Abstract Glioblastoma multiforme (GBM) is an aggressive, malignant brain tumor in adults. The current standard of care for GBM is surgical resection, radiation therapy and chemotherapy with temozolomide (TMZ). It is well established that GBM patients with a methylated MGMT promoter (MGMT-) who are treated with TMZ have a better overall survival than patients with an unmethylated MGMT promoter (MGMT+). The enzyme produced by the MGMT gene is responsible for removing cytotoxic O6-methylguanine (O6-meG) lesions formed by TMZ. In the MGMT- setting, the O6-meG lesion activates the mismatch repair (MMR) pathway which functions to remove the damage.
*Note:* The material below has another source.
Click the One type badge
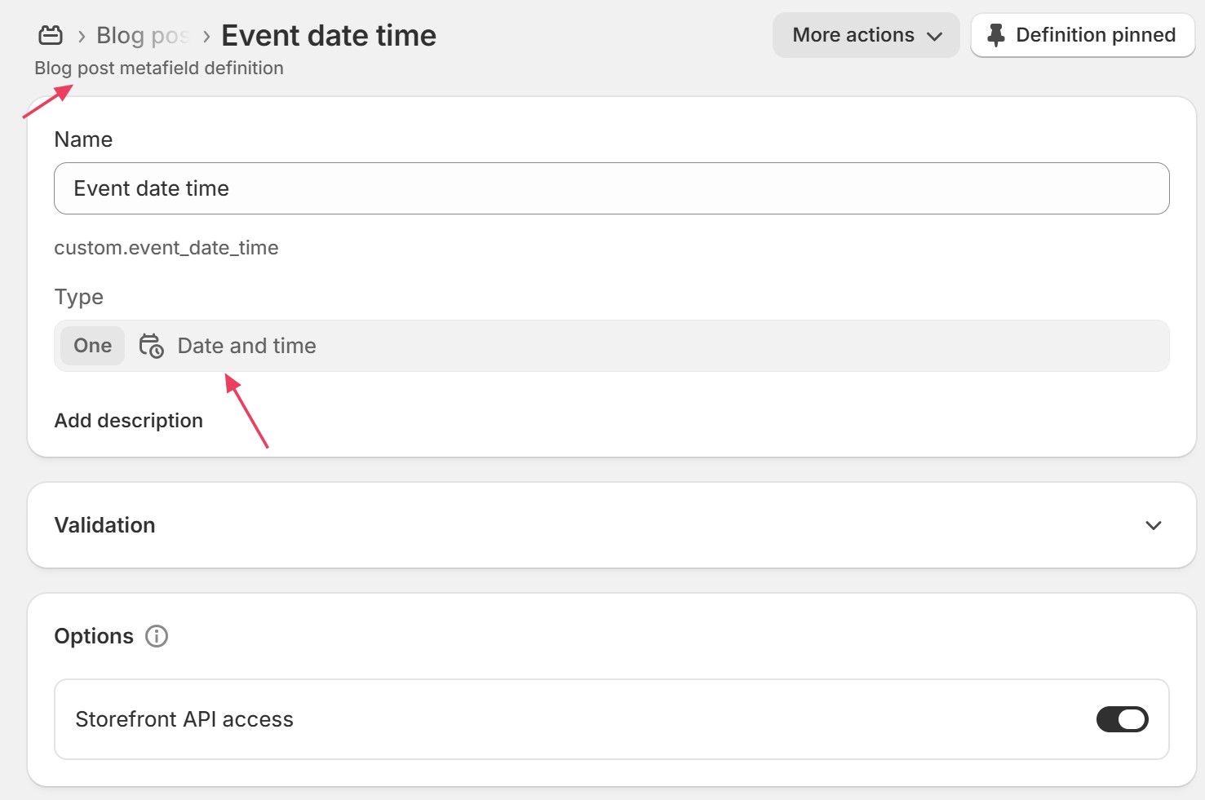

Published work from our group reported differential activation of the ataxia telangiectasia and RAD3 related protein (ATR) in MGMT- and MGMT+ GBM cells in response to TMZ treatment, as demonstrated through the phosphorylation of CHK1. It is known that MMR proteins are involved in ATR activation, however, this project aims to unravel the specific MMR proteins required for ATR activation by TMZ-induced alkyl lesions. To accomplish this, we treated an shMSH2 MGMT- GBM cell line with TMZ and an ATR inhibitor (ATRi) compared to treatment in an MSH2-proficient MGMT- GBM cell line. We observed decreased cell death in the shMSH2 setting compared to the MSH2-proficient cells, suggesting that MSH2 is integral in the activation of ATR upon TMZ treatment in the MGMT- setting. This study elucidates a potential role for MSH2 in ATR activation. Mechanistic understanding of how the MMR system is involved in ATR activation by TMZ can ultimately be exploited for therapeutic gain in the treatment of patients with GBM.